For many PC gamers, the relationship between them and Microsoft has been a bit of a hit and miss. Until recently, the massive company has mostly neglected Windows from a gaming perspective. Although there were some efforts such as the Xbox Play Anywhere cross-platform purchase program and short-lived Games for Windows Live service, it was clear that Microsoft’s core gaming focus was on Xbox.
But, times have changed. Phil Spencer, the head of Xbox, recently admitted in an interview during Microsoft’s XO2018 event that the company has “a ton of work to do in Windows.” He noted that he has heard the feedback about the Microsoft Store on Windows 10, which has received a lot of criticism from gamers due to its cramped layout and other issues. Microsoft is aware of these problems, and Spencer said that he will personally “take a bigger leadership role” in order to improve the Store and “make it really tailored to the gamers.”
This all sounds rather nice. But, my question is: how much will it matter?
The reason why I’m not completely convinced by Spencer’s comments is mostly due to how big third-party services like Steam have gotten over the years. Since Microsoft has been so lax with its efforts to appeal to PC gamers for so long, that created a vacuum that has been filled by companies such as Valve, GOG, Discord, and others. Steam has basically become the unofficial PC gaming hub, with the vast majority of releases being sold there.
But despite Steam’s size, Microsoft opted to turn what was at first was a simple app store into their primary marketplace for the big AAA titles that they’re finally bringing to Windows, like the recent Forza Horizon 4.
For me, having a game like Horizon 4 prominently featured next to photo editing apps feels odd on the PC. That’s more of a mobile experience. So, to improve the Microsoft Store experience, a good place to start would be to make the games category its own dedicated marketplace. That way, PC gamers don’t have to sift through a virtual pile of non-gaming apps in order to get what they’re looking for. Since all of the AAA games on the Store are also developed for Xbox One, I think Microsoft might as well just integrate this marketplace into the Xbox Windows 10 app itself, perhaps even rebranding it as “Xbox on Windows.”
It’s also fit to mention that all of the games/apps from the Store run in the Universal Windows Platform (UWP) environment. While a more modern architecture, UWP also has some drawbacks.

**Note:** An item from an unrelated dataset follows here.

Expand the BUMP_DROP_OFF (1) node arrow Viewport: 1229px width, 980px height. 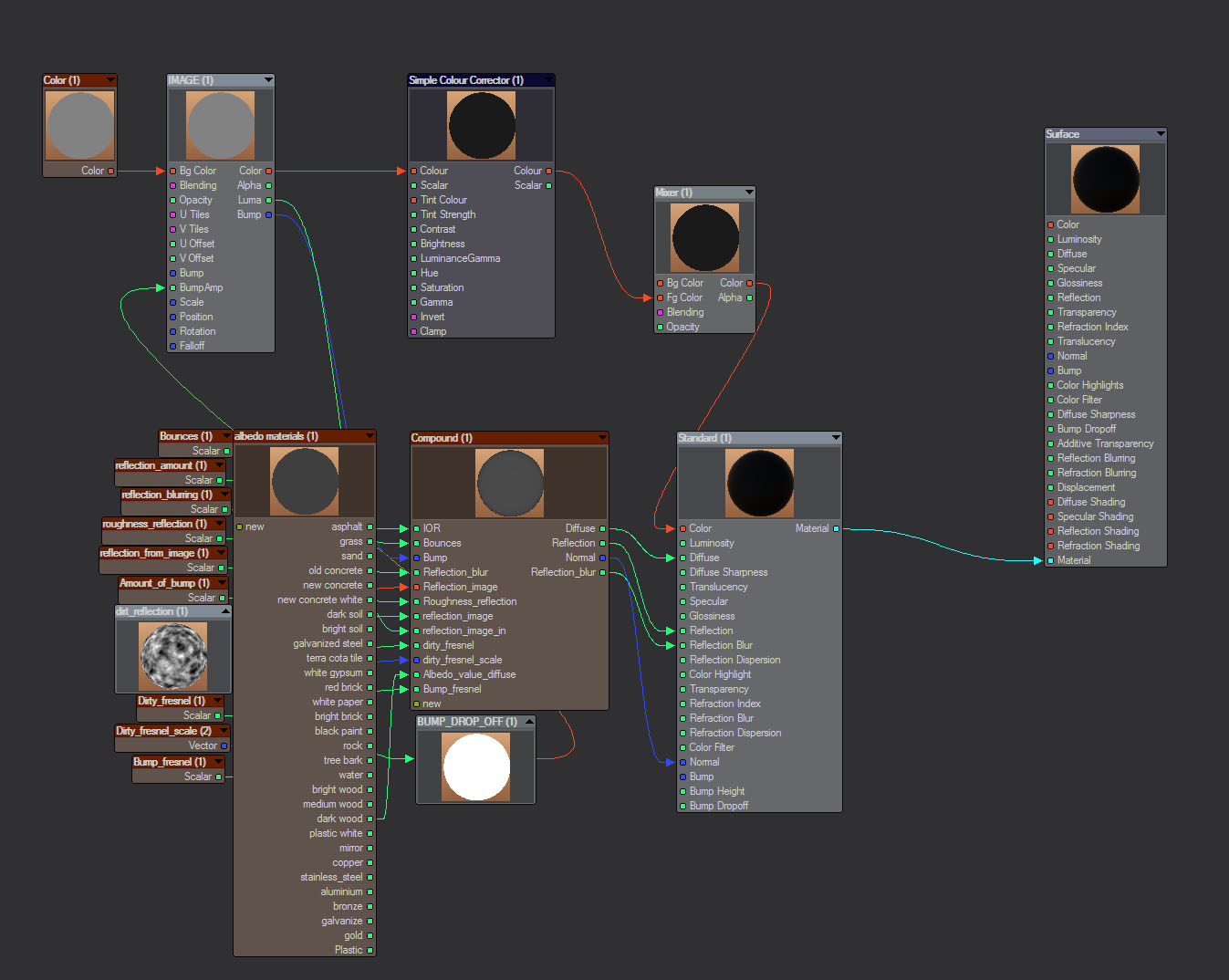[x=528, y=722]
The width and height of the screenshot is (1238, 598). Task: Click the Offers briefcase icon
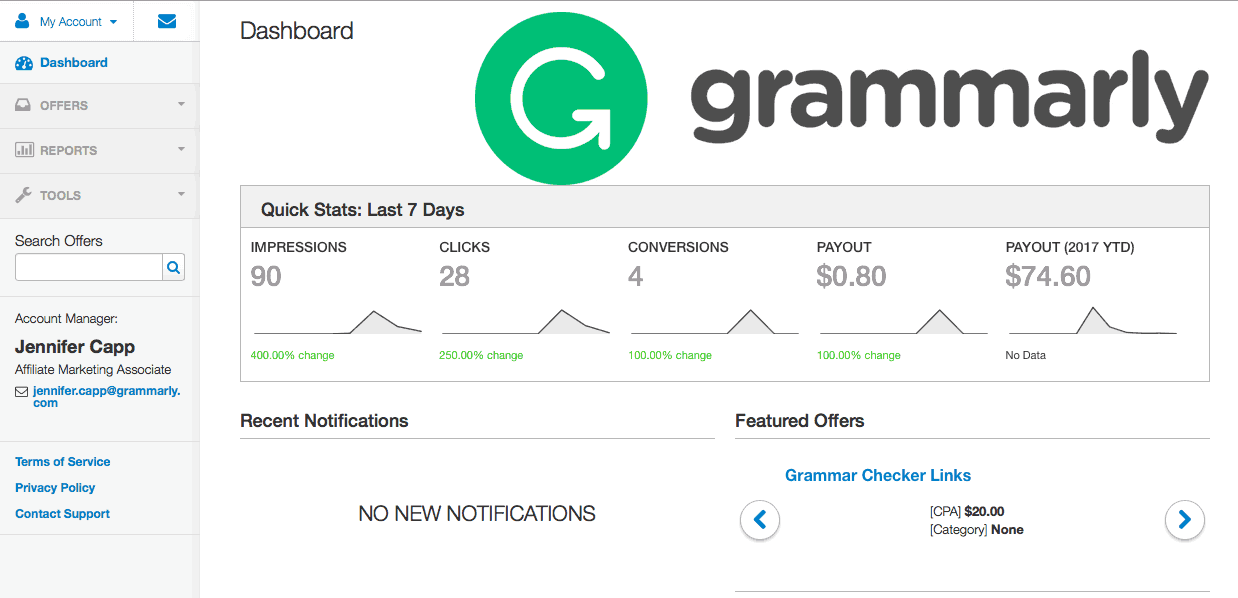22,106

For instance, getting access to the game data is quite difficult. That’s why the modding scene hasn’t really taken off for any of Microsoft’s exclusive games. There’s also a lack of a handy overlay such as what Steam and other services like Uplay have. So, if Spencer and his team really want to make the Store and its architecture more gamer-friendly, I’d love to see them implement features such as those.

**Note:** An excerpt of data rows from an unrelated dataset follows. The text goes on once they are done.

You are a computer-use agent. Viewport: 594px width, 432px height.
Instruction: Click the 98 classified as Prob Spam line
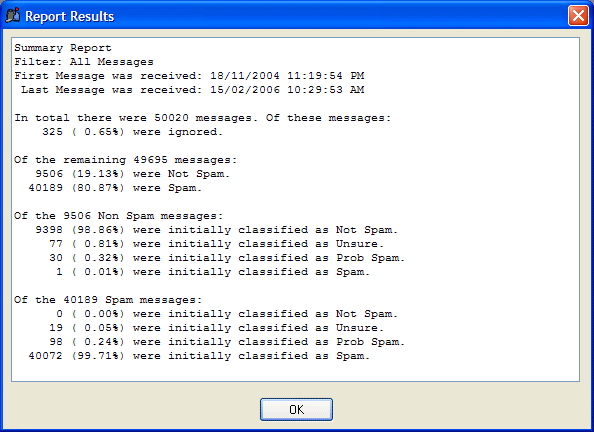(227, 342)
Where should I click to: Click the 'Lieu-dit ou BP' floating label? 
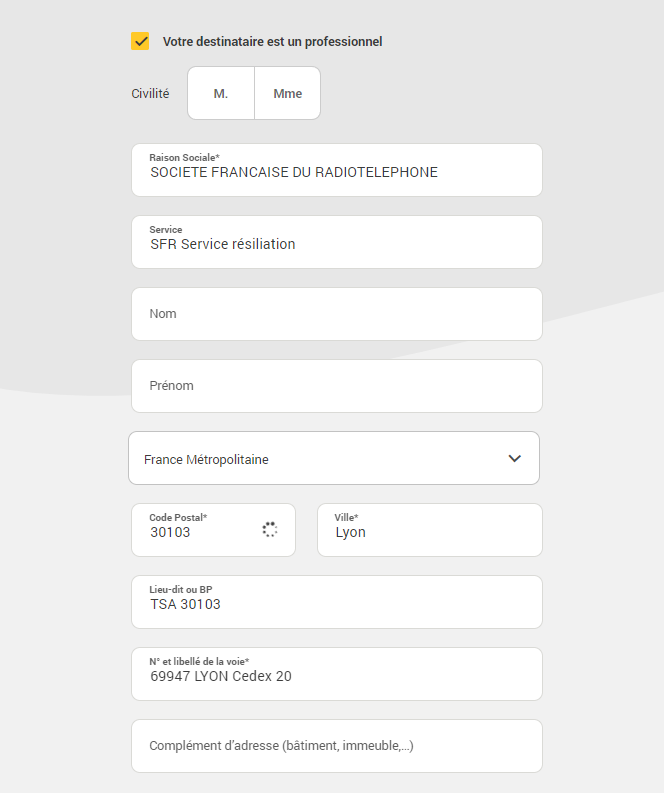click(x=181, y=590)
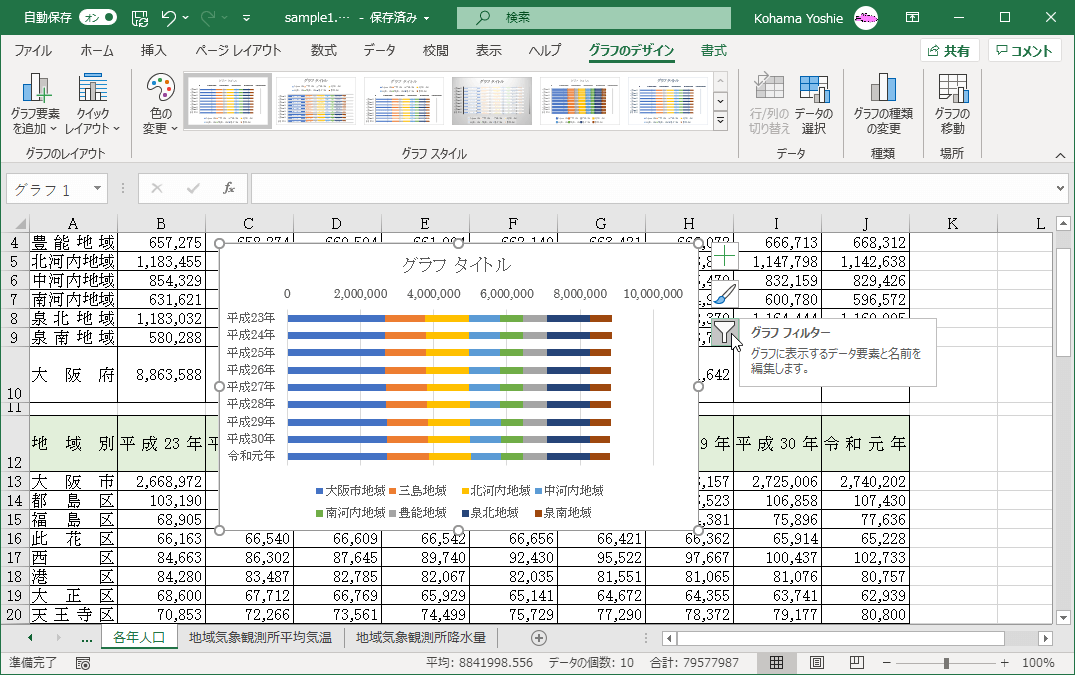Open the chart filter funnel beside the chart
1075x675 pixels.
[724, 332]
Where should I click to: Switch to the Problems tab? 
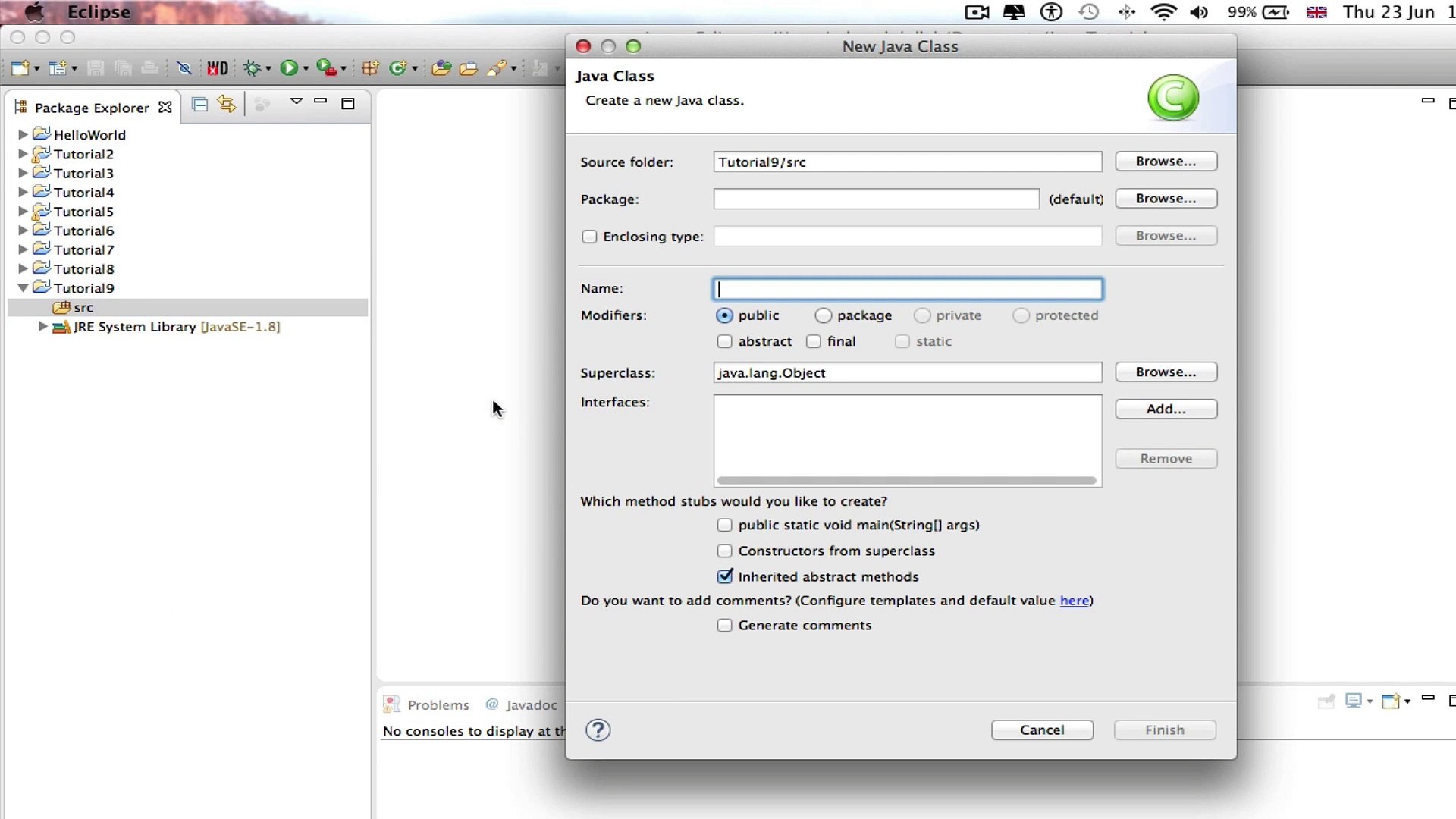(x=438, y=705)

But, even if Microsoft were to do all this, would it really be enough to sway the masses?
Reel ‘Em In
To me, this seems similar to what the company has done with the Xbox One X. Last year, it launched as the “most powerful console ever”. Yet, despite all of its horsepower, that hasn’t been enough to allow the Xbox One platform to catch up to the PS4. Likewise, Microsoft faces another uphill battle when going against established platforms such as Steam.
But the Microsoft Store’s biggest hook is its exclusives. You can’t buy Horizon 4 anywhere else on PC. However, some titles like Quantum Break, Sunset Overdrive, Halo Wars 2 and others have been ported to Steam. So, Microsoft may end up doubling-down on the Store’s exclusivity. If that does become the case, then it can try making the Store a more attractive marketplace than Steam by running big sales and offering a better cut of the profits to developers.
There’s also another trick Microsoft has up its sleeve. During the company’s Q1 2019 earnings call in October, Microsoft CEO Satya Nadella announced that there are plans to expand the Xbox Game Pass service onto PC. It’s actually already available with a few titles like the aforementioned Forza Horizon 4.
Nadella did not elaborate on exactly what this expansion would include, but it leads me to believe that perhaps Microsoft could be looking to merge the Xbox and Windows ecosystems even further. Perhaps Microsoft could be looking to bring even more Xbox titles to PC via Game Pass, which would help it compete with Origin Access.
Another theory is that more third-party titles could also be lumped into the service, as some are already available. Ideally, both would be nice. If so, this would give a revamped Store some leverage over Steam. It will still take a while for the Store to amass a population close to Steam’s 90 million active users, but efforts such as this would definitely jump-start that process.
Building A Family
Microsoft is clearly trying to finally properly fill its role as the parent of PC gaming. Windows is more optimized for gaming than ever before, and Xbox is becoming more integrated with it. So, Microsoft’s involvement with PC gaming does matter. Even if the PC gaming market doesn’t shift overnight, if Microsoft takes its efforts seriously, this will certainly benefit gamers. It could possibly even make Valve want to step its game up. Competition breeds creativity.